HPC HOLDINGS LIMITED
(Incorporated in the Cayman Islands with limited liability)
(Stock Code: 1742)
VOLUNTARY ANNOUNCEMENT PROPOSED ACQUISITION
This announcement is made by the Company pursuant to Rule 13.09 of the Listing Rules and the Inside Information Provisions under Part XIVA of the SFO.
The Company announced that on 22 January 2021, Party A entered into the MOU with Party B whereby Party A intended to acquire certain interests in the Target Companies from Party B. The Target Companies own 100% interest in Dongguan Jingcheng, which owns the Land. The Land is located in the Greater Bay Area and may be used for redevelopment. Through the acquisition of interests in the Target Companies, the Company will acquire an indirect interest in the Land and can extend its construction business into the Greater Bay Area.
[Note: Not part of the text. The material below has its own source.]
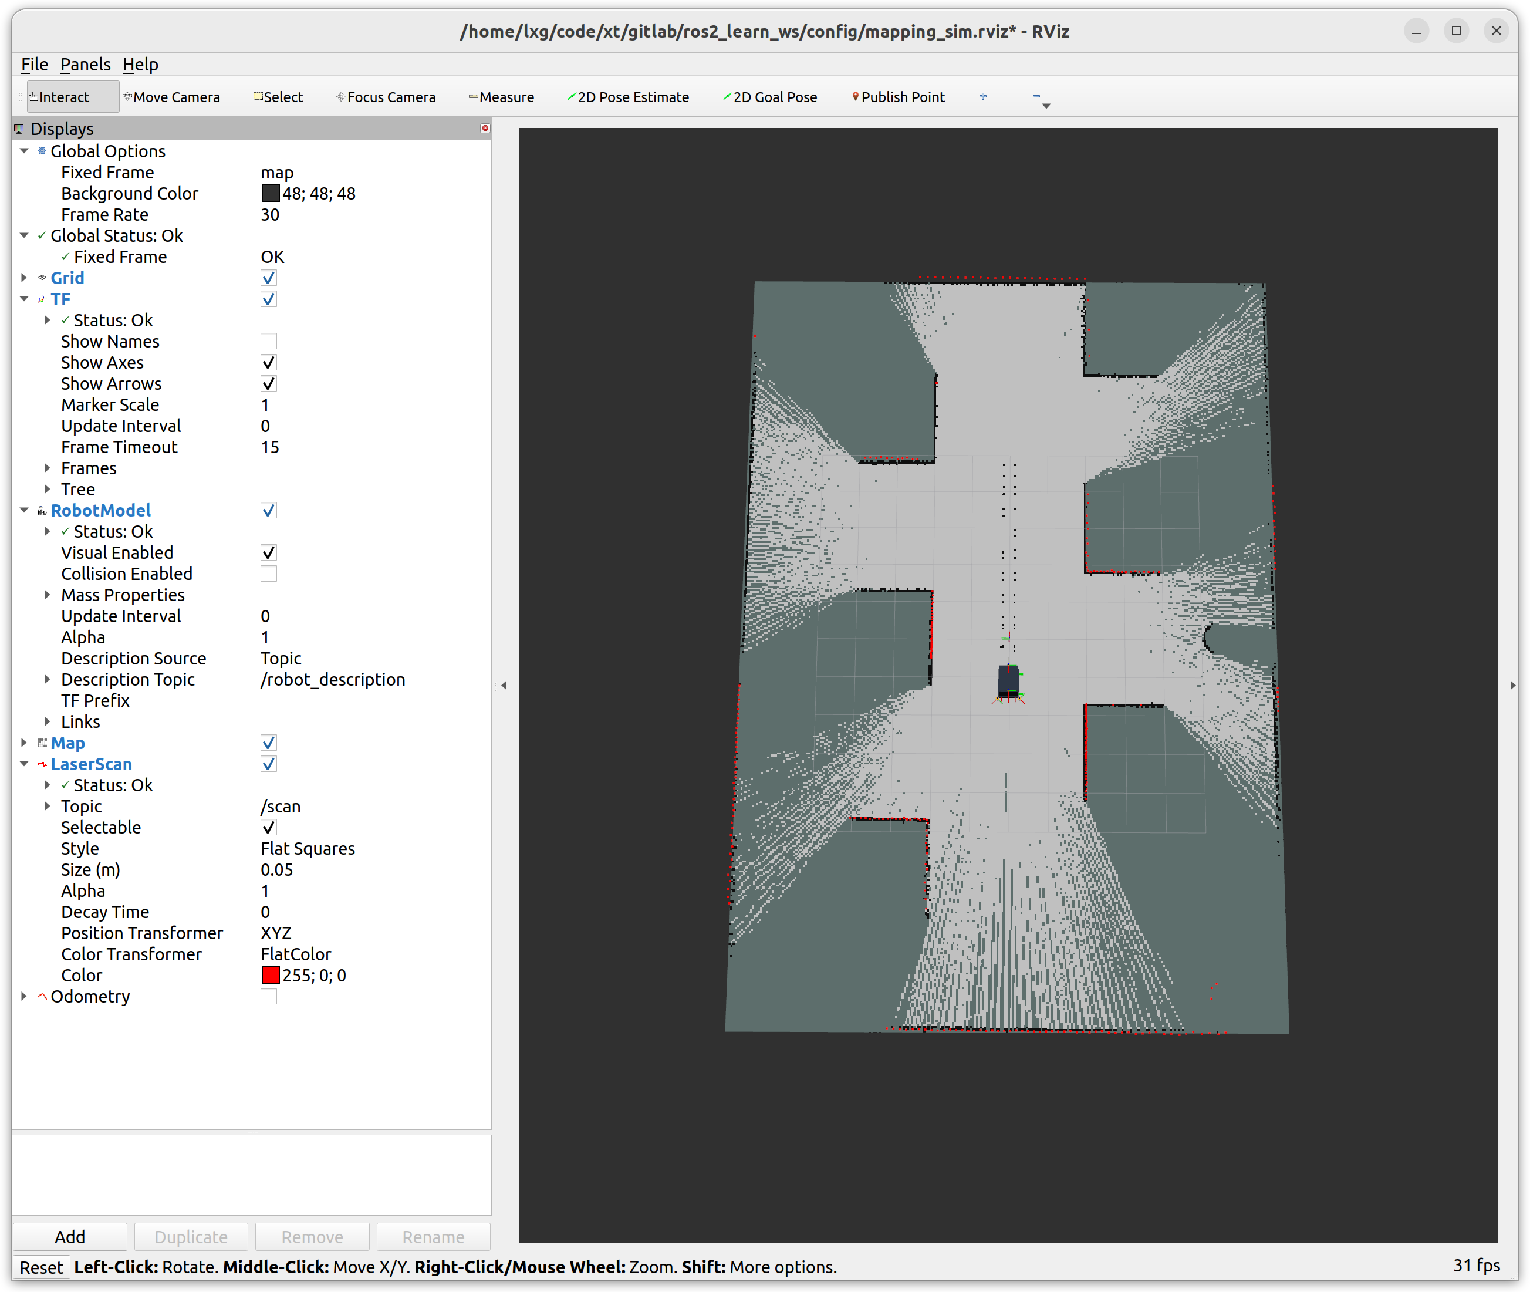Click the blue plus add-tool icon

[983, 96]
According to the MOU, Party A may form a joint venture with an Independent Third Party to acquire the Sale Shares from Party B.
PROPOSED CONSIDERATION
The amount of Sale Shares and the Proposed Consideration for the sale and purchase of the Sale Shares shall be subject to further negotiation of the Parties and Party A being satisfied with the results of the due diligence review.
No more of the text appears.